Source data
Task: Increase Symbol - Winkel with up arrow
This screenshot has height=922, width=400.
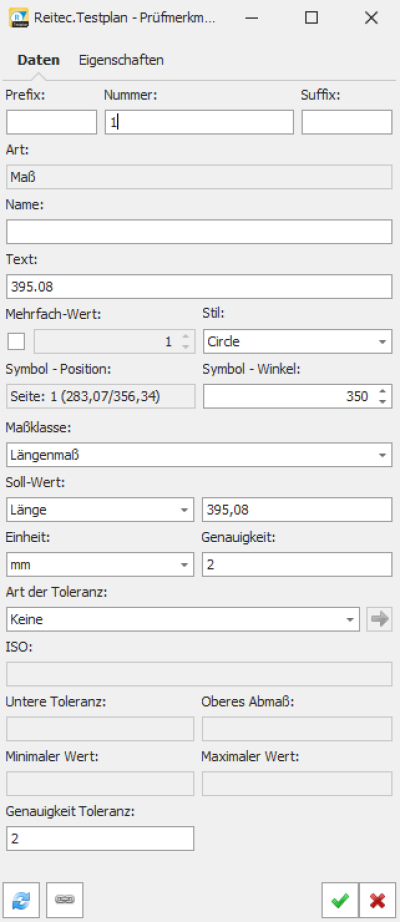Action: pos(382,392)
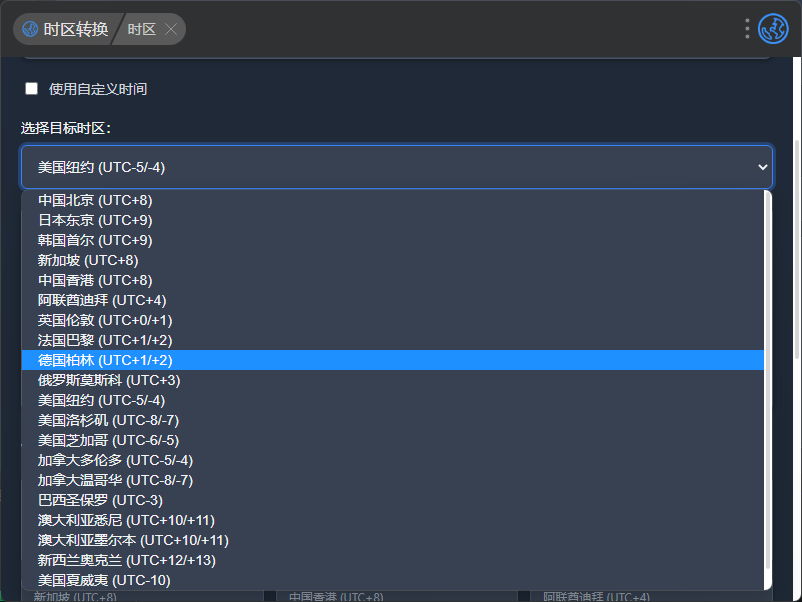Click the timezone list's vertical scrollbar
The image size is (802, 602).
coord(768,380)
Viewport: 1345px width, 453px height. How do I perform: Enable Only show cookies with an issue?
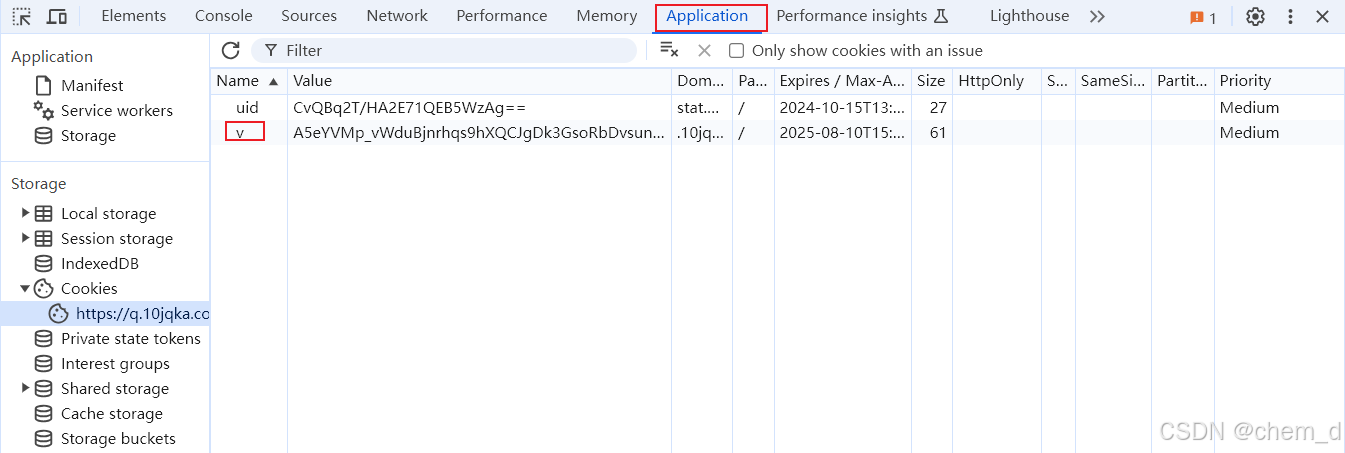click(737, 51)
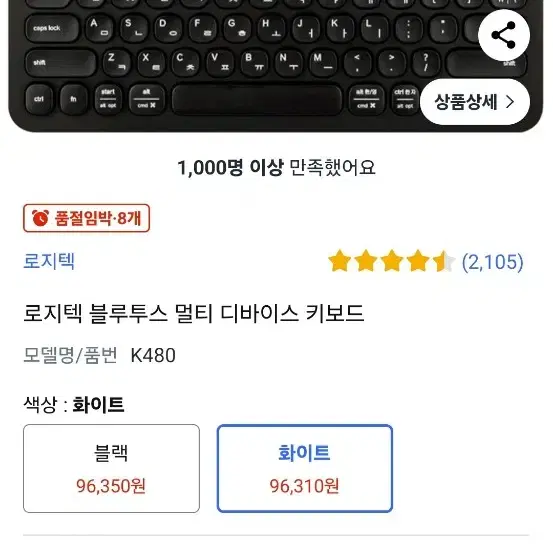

EXERCISE INSTRUCTIONS
Return each entry exactly as it stands above, apart from any images.

RESULT
Task: Increase Symbol - Winkel with up arrow
This screenshot has height=922, width=400.
Action: pos(382,392)
Click the timezone list's vertical scrollbar
The image size is (802, 602).
coord(768,380)
Viewport: 1345px width, 453px height. How do I perform: Enable Only show cookies with an issue?
click(737, 51)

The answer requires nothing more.